I have been thinking about this a lot now that the school year has started again. My son is only 4, but he has begun to tell me about issues with his friends, such as mean things they say to one another. It makes my heart ache as it reminds me of the difficulties and complications I endured in friendships as a child. None of them were terrible. For example, I was never bullied. I also recognize they were formative experiences that brought me to the positive place I am in today. Yet, so many of them were hard. And reliving the experiences that have brought me where I am today has given me great insight into why my friendships have gotten better as I have gotten older.
For starters, in school, we don’t really get to choose our friends. Especially in smaller classes, our options are so limited. Second, and perhaps most importantly, we don’t yet have a strong sense of self. We don’t know who we are and what we like. It’s, therefore, difficult to find the people you really resonate with because you yourself are full of questions about what you actually are drawn to. Finally, we also don’t have the confidence to stand for what we believe in and let the criticism roll off our backs.
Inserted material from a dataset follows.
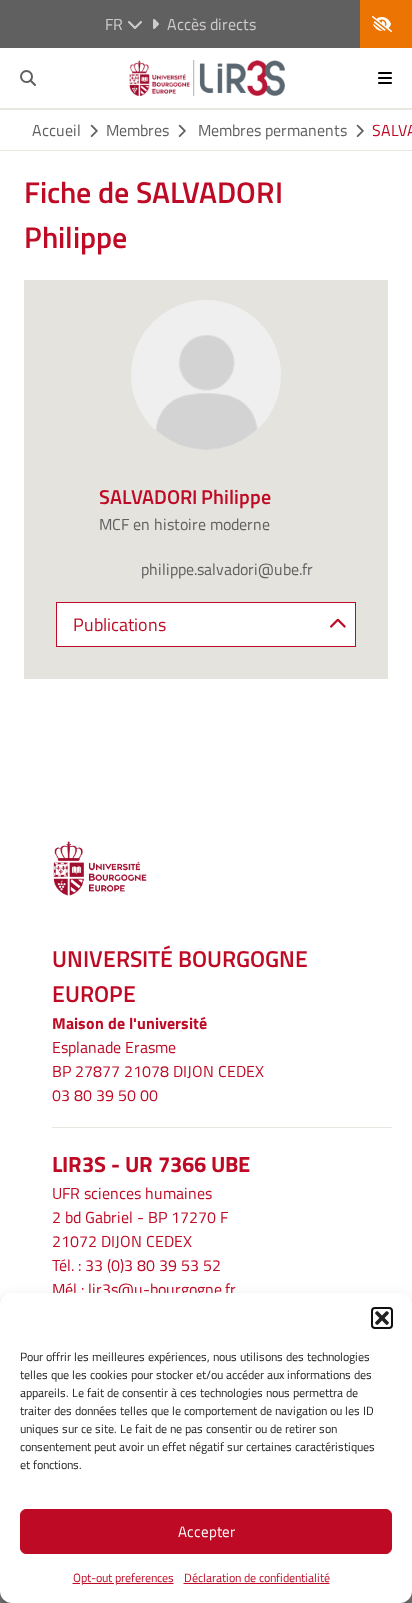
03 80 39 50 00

As I creep towards my 40s, I finally know who I am, I am happy to stand for it, and I don’t have time to spend on people I don’t really resonate with. This has been life changing because I have also come to see the cruciality of true friendships at this stage in my life. So much is demanded of me on a daily basis: I pour myself out for my kids, my husband, my work, my home. Of course, these efforts come with great rewards, and I get a lot out of being so much for them all. But when it comes to my best friends, I get the rewards with very little effort. And the thought that there is something in my life that demands so little of me and gives me so much in return makes me giddy!
And so, along with learning how to choose my friends so that I am surrounded with people who fulfill me, I am also teaching myself to constantly connect with these women. I am often swamped to the point of overwhelm. In the past, I would shove my friendships to the side to make room for everything else. I can understand my decision since I didn’t always have friends who lifted me up (except for you, Lis!), but things are so different now. A five minute conversation with my best friends or a back and forth over text where I share my true feelings makes such a difference to me emotionally. I now see that while these exchanges may take time, they also miraculously create time as they put me in a happier, more productive space.
When I think of these women and how they make me smile, I don’t feel so bad about the crow’s feet or even the fact that I have such little time to myself. It took me years of living to get to a point where I could have friends like them. They are worth the aging!